Bladder cancer AGR2 expression and clinical outcomes

AGR2 expression was correlated with tumor characteristics (stage, extracapsular extension, number and total diameter of metastases) and survival. Briefly, non-parametric two-group and multi-group comparisons were carried out by Mann-Whitney and Kruskal-Wallis tests, and correlations by Spearman Correlation. The Cox proportional hazards model was used for statistical significance of predictors in both a univariate and a multivariate setting. All statistical analyses were performed with StatView Version 5.0 (SAS Institute) or software package R (http://www.r-project.org).

AGR2 ELISA of voided urine

Urine samples were collected from two young female donors on separate days. The supernatant was desalted and concentrated by Amicon filters (Millipore, Billerica, MA) [5]. An amount of 30-50 ml was concentrated to 600-1,000 μl in 50 mM NH4HCO3 for measurement of AGR2. The sandwich ELISA was based on generated monoclonal antibodies P1G4 (IgG1) and P3A5 (IgG2a) [5]. Purified P1G4 (1:1,000) was used to coat BD Falcon Flexible plates (BD Biosciences, Mountainview, CA) in phosphate-buffered saline (PBS). The blocking solution contained 1% BSA in PBS, and the urine samples were added at 4° for overnight incubation. Purified P3A5 (1:1,000) was used for detection with horse radish peroxidase (HRP)-conjugated anti-mouse IgG2a and chromogenic substrate 3,3′-diaminobenzidine (DAB). Recombinant AGR2 (rAGR2, GenWay Biotech, San Diego, CA), which was recognized by the antibodies, was employed for calibration. Urine samples from bladder cancer patients were collected during clinical visits (at the University of Hawaii Cancer Center), frozen at −80°, and shipped to UW. The exclusion criteria for male bladder cancer patients included no concurrent prostate cancer diagnosis. The cell-free supernatant of tissue digestion media of the AGR2+ prostate cancer xenograft LuCaP 23.12 tumor [14] and the media of cultured AGR2+ prostate cancer cell line PC3 [5] were used as positive control. For ELISA data presentation, OriginPro 2015 (http://www.originlab.com) was used to draw boxplots. The P-value was calculated using the non-parametric Wilcoxon-Mann-Whitney test in OriginPro 2015. The receiver operating characteristic (ROC) curve was generated to represent the trade-off between the false positive rates and true positive rates for every possible cutoff value. The confidence level was at 95%. The area under the curve (AUC) was calculated with OriginPro 2015.

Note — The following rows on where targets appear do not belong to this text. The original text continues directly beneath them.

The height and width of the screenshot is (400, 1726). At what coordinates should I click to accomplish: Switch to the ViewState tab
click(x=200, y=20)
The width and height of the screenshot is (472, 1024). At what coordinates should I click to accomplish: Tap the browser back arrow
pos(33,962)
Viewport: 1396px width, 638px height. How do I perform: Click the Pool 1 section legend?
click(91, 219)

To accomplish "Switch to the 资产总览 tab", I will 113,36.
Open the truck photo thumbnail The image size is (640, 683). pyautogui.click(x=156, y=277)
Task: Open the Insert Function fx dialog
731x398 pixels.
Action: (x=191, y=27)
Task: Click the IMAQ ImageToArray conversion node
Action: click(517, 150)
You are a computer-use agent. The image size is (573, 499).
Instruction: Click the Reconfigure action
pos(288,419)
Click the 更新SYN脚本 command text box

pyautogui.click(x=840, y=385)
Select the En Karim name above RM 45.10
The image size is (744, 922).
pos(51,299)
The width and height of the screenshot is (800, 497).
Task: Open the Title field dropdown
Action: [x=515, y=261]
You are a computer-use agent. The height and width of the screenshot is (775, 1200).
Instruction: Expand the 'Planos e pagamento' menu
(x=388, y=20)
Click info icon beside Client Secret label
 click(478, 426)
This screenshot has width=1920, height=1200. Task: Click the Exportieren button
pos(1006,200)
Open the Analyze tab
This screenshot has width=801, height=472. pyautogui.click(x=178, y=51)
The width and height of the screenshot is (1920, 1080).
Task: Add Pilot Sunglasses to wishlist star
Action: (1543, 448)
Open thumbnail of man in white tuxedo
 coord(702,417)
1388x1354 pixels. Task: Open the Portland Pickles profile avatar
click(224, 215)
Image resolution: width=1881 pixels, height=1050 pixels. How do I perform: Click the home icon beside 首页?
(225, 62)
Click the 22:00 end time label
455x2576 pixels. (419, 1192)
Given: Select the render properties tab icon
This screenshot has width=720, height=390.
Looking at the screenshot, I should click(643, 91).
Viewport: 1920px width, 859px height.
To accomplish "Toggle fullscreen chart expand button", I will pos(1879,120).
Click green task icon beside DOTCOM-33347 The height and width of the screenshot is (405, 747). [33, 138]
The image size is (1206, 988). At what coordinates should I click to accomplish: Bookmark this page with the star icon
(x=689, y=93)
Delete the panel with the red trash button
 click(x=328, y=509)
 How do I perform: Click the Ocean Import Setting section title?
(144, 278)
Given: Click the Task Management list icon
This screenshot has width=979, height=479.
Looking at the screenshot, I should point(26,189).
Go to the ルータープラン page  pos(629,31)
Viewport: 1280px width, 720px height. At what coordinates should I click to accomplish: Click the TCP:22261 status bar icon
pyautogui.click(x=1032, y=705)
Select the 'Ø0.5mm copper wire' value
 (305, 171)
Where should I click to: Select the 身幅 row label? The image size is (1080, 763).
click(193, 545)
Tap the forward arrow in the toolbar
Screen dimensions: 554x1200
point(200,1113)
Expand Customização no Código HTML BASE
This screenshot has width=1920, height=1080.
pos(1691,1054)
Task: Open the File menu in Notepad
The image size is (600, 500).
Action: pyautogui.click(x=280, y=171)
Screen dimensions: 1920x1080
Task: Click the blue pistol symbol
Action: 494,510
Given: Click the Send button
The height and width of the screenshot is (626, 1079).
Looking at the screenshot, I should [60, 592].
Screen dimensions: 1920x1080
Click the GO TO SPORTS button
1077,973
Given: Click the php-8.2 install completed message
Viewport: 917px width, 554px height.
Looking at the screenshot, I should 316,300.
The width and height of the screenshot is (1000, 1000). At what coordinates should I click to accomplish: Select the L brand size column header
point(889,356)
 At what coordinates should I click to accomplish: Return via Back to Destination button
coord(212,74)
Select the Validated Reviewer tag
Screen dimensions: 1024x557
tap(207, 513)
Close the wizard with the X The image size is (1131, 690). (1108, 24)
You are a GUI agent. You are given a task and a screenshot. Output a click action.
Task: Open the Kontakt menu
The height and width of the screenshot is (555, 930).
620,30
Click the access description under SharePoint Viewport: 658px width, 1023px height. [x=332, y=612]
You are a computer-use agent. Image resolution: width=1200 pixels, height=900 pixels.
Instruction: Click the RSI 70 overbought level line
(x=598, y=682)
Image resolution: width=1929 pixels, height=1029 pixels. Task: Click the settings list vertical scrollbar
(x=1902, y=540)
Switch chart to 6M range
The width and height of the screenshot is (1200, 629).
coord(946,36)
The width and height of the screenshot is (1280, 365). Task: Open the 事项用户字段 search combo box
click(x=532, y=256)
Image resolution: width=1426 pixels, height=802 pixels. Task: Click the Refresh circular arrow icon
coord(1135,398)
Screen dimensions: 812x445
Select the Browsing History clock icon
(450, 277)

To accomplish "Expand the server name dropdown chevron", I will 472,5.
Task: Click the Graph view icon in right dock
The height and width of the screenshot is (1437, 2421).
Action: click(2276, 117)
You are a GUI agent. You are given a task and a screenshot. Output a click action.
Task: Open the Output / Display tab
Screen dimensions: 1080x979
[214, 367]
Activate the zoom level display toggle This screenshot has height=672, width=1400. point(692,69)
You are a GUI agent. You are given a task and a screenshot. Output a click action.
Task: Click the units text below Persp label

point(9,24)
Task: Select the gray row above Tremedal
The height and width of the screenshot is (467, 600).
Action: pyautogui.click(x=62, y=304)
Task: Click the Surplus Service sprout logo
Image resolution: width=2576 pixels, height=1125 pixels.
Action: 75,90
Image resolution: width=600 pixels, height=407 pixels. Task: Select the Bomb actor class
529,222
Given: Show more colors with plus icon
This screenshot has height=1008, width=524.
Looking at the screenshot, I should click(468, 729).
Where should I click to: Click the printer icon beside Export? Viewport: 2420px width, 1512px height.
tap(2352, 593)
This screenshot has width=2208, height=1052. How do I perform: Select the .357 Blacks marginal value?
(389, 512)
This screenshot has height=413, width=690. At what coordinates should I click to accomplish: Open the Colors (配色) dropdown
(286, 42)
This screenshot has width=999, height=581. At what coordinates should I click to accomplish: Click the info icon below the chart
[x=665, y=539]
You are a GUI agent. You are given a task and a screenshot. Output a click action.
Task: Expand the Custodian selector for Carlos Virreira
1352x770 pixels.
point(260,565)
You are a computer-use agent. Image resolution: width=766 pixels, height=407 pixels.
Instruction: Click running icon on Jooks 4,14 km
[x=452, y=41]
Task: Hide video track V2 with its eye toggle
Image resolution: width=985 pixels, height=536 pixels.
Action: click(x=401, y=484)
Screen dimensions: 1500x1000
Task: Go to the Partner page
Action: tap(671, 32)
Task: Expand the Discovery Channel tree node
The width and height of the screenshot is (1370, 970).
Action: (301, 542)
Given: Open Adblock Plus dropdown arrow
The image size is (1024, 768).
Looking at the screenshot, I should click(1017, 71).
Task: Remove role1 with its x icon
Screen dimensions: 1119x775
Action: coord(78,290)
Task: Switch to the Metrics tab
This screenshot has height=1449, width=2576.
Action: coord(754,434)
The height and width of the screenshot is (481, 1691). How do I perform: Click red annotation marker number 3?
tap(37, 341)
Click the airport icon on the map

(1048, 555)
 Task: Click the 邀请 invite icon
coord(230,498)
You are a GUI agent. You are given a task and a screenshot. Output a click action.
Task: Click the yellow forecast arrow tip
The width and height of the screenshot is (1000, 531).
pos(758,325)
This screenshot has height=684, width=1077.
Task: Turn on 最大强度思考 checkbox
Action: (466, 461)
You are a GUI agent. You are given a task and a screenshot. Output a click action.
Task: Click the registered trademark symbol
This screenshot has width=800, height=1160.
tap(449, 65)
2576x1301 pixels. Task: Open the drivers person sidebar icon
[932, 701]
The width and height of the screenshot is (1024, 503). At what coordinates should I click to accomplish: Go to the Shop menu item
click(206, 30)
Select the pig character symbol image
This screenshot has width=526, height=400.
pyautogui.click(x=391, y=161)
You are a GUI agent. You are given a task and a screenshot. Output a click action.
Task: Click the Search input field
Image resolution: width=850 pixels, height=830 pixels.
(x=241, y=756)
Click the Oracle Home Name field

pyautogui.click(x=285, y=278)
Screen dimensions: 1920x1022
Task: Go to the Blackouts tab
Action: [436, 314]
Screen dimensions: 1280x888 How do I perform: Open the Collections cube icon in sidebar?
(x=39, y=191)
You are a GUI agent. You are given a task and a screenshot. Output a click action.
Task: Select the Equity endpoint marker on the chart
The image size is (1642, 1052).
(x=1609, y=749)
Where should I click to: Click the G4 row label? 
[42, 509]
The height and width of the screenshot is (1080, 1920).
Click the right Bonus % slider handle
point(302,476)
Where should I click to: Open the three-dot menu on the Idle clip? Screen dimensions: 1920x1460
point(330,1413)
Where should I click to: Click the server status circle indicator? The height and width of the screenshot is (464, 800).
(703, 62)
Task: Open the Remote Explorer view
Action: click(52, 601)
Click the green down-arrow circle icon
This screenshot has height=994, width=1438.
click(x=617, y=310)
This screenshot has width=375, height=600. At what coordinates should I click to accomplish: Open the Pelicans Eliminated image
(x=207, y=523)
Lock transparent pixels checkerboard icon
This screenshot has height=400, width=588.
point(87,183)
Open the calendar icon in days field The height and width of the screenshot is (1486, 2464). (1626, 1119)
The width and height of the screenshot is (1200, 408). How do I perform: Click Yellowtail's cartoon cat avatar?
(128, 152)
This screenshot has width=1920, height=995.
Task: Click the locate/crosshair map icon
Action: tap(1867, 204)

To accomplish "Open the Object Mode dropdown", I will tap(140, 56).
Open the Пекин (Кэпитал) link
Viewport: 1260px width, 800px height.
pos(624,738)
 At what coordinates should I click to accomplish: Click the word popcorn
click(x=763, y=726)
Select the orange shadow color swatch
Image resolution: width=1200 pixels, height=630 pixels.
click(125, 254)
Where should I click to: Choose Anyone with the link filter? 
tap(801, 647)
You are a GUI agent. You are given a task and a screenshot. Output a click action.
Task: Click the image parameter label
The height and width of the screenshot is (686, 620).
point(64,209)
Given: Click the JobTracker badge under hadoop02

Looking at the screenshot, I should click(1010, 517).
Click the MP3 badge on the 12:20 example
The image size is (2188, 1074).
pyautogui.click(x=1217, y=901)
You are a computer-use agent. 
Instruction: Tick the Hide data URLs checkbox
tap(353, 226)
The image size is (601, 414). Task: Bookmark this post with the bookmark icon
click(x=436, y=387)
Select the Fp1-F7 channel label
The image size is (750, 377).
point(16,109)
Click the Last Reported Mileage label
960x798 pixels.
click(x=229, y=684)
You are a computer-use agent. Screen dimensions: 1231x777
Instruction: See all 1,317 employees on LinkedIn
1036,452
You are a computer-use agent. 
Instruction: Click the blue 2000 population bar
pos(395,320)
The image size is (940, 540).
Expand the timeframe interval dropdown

Urine proteome database query

The human urine proteome datasets archived in PeptideAtlas (http://www.peptideatlas.org) were interrogated for mass spectrometry data entries. The UrinePA build contained high confidence peptide and protein identifications from five different labs including ours [34]. It contained 2,500 non-redundant proteins cataloged at 1% false discovery rate. A sub-database listed 587 entries of the “Core Urinary Proteome”, which was established from analysis of second morning urine collected over three days from seven young healthy volunteers [35].